Identify each line of the records that contains the string "width" and copy those lines in full.

## START Records to process

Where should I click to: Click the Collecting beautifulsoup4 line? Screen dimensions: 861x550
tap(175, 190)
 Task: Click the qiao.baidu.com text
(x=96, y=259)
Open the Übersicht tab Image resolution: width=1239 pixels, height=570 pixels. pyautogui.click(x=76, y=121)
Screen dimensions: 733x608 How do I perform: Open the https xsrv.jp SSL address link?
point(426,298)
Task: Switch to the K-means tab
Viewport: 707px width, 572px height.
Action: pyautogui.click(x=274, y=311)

## END Records to process
## START Records to process

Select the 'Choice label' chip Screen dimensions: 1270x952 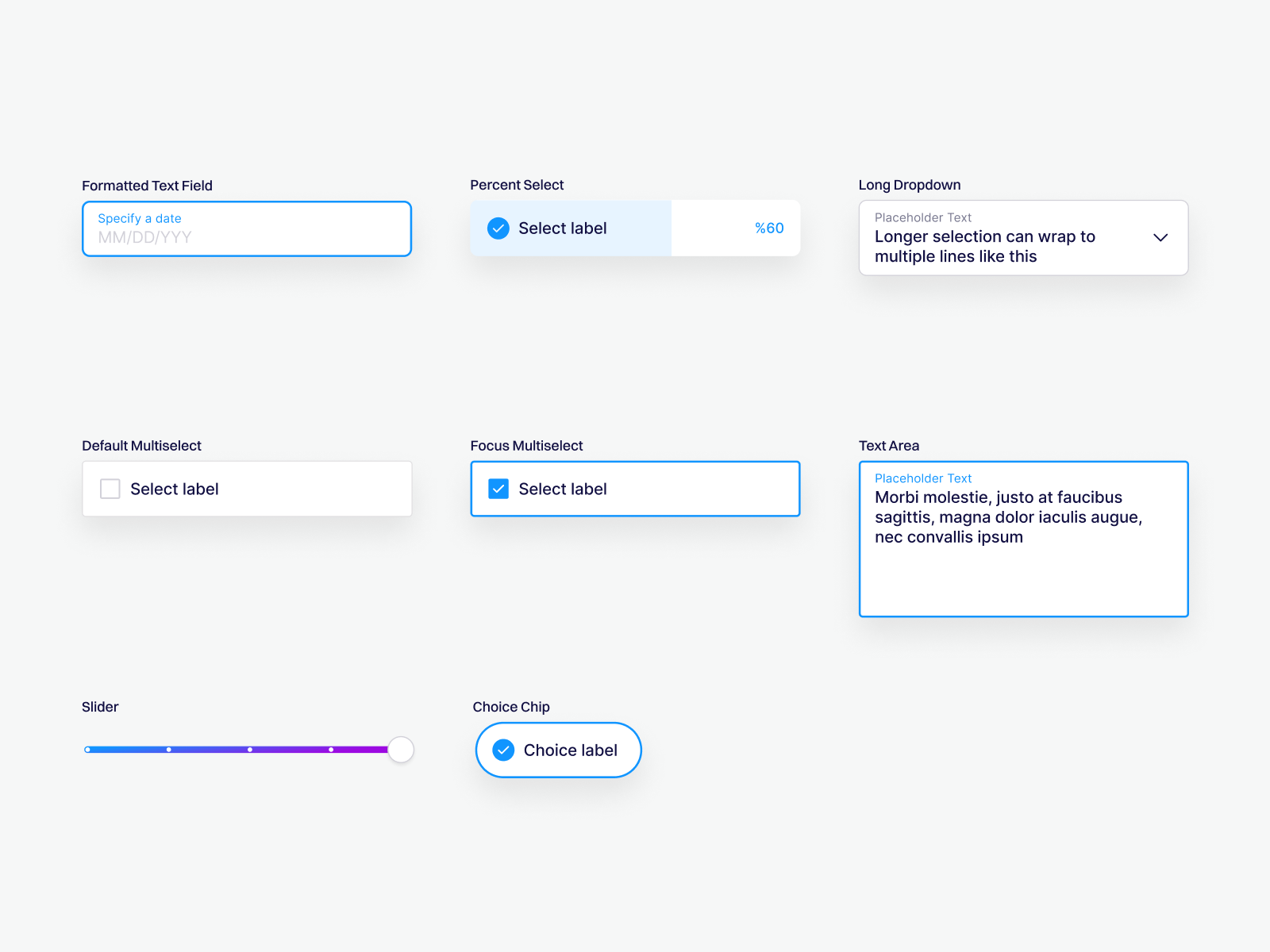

## END Records to process

● Written response
Open the Übersicht tab Image resolution: width=1239 pixels, height=570 pixels. pyautogui.click(x=76, y=121)
Viewport: 707px width, 572px height.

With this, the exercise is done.